A ROW over cuts to the fire service has been reignited after an aerial ladder truck from Southampton was called to a fire when there was a similar vehicle two miles down the road in Southsea.
Firefighters were called to a blaze at a launderette in Albert Road, Southsea, yesterday morning which took over three hours to put out. More than 50 officers attended.
The whole reason we have an aerial ladder platform in Portsmouth is because there are so many high-rise buildings.Nigel McCullen
Crews from Southsea were the first to respond. Two trucks initially went, each with at least four firefighters on them. Back-up was called for so another truck from Southsea went with a further four firefighters on board.
This left nobody at the station to man the aerial platform ladder, which was later required at the launderette.
Back-up was called from other stations across Hampshire, meaning an aerial platform ladder had to come from St Mary’s.

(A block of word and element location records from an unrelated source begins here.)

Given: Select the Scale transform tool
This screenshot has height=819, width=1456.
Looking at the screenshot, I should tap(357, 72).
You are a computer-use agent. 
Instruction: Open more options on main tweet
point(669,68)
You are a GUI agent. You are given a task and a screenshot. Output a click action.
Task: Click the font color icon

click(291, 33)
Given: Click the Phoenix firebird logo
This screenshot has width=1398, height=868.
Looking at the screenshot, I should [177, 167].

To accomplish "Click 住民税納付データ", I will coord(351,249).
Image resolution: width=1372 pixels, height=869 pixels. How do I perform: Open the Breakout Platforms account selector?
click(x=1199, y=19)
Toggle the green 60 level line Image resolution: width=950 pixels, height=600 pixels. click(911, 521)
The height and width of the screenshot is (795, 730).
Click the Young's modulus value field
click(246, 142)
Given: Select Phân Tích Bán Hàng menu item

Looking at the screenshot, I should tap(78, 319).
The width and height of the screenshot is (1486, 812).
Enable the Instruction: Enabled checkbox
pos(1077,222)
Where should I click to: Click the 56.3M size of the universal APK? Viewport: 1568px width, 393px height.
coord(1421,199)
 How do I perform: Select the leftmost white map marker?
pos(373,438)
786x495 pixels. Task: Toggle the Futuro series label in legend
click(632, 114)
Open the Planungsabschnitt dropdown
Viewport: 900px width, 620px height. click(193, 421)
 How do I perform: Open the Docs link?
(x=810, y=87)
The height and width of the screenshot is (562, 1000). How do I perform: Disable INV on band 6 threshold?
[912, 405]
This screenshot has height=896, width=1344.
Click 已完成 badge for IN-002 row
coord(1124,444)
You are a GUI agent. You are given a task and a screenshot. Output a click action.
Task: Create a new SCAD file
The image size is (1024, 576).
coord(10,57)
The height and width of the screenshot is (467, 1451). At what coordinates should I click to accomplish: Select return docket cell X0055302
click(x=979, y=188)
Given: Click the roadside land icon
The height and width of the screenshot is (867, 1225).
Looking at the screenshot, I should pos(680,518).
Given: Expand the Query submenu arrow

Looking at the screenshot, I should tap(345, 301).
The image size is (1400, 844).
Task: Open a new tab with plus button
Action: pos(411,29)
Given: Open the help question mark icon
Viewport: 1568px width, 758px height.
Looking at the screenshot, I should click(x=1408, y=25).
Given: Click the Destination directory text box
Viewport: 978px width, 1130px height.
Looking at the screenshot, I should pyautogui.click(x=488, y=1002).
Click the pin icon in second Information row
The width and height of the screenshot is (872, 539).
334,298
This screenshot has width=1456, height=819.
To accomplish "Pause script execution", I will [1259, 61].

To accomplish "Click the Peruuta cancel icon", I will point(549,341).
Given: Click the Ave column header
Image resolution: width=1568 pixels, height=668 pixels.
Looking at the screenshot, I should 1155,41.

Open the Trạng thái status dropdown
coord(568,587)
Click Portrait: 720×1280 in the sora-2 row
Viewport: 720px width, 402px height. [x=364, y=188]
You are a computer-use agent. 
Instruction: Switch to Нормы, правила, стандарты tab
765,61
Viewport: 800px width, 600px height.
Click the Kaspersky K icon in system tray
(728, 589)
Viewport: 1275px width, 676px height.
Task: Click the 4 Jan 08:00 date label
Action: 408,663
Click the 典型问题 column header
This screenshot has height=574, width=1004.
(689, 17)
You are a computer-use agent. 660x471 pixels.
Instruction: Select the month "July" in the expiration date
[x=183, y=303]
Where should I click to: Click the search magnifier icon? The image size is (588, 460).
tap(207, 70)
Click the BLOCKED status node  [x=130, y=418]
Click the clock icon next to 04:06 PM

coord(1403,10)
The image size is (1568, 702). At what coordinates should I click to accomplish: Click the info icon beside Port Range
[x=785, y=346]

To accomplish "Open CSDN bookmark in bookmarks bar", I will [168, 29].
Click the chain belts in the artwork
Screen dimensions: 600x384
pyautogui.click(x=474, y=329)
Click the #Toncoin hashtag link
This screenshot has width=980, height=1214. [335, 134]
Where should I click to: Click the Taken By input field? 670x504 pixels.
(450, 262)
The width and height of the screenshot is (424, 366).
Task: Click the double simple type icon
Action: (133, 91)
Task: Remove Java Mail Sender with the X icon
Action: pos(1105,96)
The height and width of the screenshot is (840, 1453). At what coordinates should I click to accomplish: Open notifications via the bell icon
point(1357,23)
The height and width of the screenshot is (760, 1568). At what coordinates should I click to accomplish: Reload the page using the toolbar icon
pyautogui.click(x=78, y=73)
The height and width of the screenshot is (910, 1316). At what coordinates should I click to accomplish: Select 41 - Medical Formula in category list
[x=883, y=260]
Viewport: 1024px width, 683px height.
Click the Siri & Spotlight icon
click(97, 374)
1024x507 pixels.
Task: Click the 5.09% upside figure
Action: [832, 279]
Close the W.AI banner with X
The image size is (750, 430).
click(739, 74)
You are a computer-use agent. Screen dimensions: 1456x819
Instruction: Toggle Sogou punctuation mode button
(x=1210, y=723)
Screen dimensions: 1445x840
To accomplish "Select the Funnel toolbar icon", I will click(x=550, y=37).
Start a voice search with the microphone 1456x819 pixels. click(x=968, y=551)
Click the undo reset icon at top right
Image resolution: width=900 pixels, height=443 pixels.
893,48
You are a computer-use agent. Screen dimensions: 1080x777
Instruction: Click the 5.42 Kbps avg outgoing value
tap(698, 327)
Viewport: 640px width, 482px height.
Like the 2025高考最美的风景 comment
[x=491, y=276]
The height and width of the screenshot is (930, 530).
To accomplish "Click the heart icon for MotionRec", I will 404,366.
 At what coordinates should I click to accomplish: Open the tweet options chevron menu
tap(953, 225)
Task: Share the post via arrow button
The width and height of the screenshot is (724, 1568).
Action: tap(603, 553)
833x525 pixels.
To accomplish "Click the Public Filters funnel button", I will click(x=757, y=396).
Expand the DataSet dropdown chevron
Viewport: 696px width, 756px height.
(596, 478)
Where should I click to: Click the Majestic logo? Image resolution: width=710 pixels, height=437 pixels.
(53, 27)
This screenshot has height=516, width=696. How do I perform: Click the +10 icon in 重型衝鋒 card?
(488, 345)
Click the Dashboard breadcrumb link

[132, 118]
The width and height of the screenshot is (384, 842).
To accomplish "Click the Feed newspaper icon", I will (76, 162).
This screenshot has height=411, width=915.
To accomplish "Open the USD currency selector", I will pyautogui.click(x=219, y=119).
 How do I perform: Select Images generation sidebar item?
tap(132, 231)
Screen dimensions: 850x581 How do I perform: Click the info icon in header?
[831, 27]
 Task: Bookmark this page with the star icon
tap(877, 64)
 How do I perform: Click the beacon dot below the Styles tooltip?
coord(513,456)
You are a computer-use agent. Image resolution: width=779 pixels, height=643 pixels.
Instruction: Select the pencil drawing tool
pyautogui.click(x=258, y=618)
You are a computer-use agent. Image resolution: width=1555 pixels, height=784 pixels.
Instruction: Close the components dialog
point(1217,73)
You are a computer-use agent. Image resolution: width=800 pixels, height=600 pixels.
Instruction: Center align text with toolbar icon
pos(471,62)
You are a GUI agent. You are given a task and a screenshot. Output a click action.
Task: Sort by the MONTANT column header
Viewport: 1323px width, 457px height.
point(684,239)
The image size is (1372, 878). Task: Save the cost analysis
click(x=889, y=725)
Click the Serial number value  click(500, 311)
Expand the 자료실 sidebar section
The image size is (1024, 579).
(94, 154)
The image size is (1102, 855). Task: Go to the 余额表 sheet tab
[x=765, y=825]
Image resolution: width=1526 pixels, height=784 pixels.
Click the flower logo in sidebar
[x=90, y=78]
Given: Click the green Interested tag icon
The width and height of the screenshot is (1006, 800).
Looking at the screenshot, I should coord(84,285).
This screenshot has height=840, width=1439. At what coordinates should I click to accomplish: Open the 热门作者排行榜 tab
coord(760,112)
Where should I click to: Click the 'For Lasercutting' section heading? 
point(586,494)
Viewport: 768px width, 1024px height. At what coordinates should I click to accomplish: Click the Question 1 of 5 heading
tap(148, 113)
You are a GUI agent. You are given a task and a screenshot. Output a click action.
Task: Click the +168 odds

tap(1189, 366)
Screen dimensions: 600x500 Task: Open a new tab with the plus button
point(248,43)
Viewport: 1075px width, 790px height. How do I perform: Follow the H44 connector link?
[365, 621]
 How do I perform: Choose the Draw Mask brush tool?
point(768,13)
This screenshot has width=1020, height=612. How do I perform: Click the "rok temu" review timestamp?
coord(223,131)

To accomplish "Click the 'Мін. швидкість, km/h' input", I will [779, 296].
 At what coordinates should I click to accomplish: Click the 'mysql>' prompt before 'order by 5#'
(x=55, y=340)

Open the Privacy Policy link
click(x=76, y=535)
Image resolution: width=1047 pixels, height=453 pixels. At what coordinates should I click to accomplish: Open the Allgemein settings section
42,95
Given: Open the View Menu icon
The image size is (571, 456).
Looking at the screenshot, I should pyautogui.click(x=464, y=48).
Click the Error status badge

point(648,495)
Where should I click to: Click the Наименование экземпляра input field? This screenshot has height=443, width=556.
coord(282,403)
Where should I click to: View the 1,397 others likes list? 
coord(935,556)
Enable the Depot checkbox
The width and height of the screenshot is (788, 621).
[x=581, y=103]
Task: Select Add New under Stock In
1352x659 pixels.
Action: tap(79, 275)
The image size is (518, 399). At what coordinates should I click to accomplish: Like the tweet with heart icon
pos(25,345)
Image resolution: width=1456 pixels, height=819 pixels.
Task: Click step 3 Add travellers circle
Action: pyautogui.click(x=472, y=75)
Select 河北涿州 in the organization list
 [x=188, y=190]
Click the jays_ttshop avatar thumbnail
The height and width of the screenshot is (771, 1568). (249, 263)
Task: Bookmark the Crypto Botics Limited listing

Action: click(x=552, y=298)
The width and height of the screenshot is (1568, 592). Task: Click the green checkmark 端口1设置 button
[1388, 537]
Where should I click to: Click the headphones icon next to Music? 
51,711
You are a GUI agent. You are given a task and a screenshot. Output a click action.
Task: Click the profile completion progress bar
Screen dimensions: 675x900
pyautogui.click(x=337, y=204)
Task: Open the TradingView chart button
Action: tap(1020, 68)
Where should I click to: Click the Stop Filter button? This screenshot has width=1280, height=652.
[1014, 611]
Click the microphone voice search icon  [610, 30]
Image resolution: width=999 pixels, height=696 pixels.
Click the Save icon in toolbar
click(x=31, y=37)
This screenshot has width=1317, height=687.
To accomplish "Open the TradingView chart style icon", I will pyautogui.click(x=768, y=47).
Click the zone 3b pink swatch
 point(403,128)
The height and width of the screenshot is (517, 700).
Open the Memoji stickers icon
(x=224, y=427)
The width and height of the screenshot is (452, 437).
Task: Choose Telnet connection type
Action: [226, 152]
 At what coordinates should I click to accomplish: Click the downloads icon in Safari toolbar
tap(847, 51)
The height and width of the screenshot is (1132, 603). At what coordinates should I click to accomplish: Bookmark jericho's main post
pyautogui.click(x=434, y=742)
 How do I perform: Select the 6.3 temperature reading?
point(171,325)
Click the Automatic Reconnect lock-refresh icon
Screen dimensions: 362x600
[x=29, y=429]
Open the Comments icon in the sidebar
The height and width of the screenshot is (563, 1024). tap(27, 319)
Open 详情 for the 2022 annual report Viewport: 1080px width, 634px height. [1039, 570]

Some people have now raised concerns about what would happen in the event of an incident in a high-rise building – although the fire service is adamant that the Southsea aerial ladder truck would be sent out if that was the case.
As reported, Hampshire Fire and Rescue made £4m cuts, with crews day and night decreasing from 20 to 16.
Nigel McCullen, chairman of the Hampshire Fire Brigades Union, says that the inevitable happened.
Mr McCullen, who works at Southsea, said: ‘This is what we thought would happen and we brought it up in meetings before cuts were made.
‘The whole reason we have an aerial ladder platform in Portsmouth is because there are so many high-rise buildings. It also has a knock-on affect across the county. If the ALP was stuck in Southampton, it would have had to come from Basingstoke.
Retired Southsea firefighter Peter Byrne said: ‘The aerial platform was previously manned all the time not shadow covered. A crew would have gone back from Albert Road and got it quicker than waiting for it from Southampton.’
Lib Dem leader Councillor Gerald Vernon-Jackson, who led a petition against the cutbacks, said there were ‘big questions that need to be asked’.
He said: ‘We were told not to worry and risks would not change. But the aerial ladder platform sat at the station as there was no crew for it.
‘If I was somebody living in a high-rise in Portsmouth, then I would be very worried.
‘It was a simple reassurance given, that cover would not change, and that has been proven to be clearly untrue.’
A spokesman for Hampshire Fire and Rescue said that the aerial ladder would have been sent immediately if it was necessary.
He said: ‘Three Southsea fire engines were first on the scene followed by other crews from across the county.
‘Our teams tackled and extinguished the fire, stopping it spreading to parts of the upper building and adjacent properties.
‘During the incident an aerial ladder platform was requested for the purposes of inspection and damping down only.
‘As with every incident we attend we were able to bring the appropriate resources to effectively deal with this fire.
‘We have the resources in place across our cities and communities to tackle all types of incidents.’
The fire ripped through and gutted the dry cleaners and took over three hours to put out. The occupants of the flat above had evacuated by the time the fire crews arrived. Nobody is believed to be hurt.
An investigation is under way into the cause.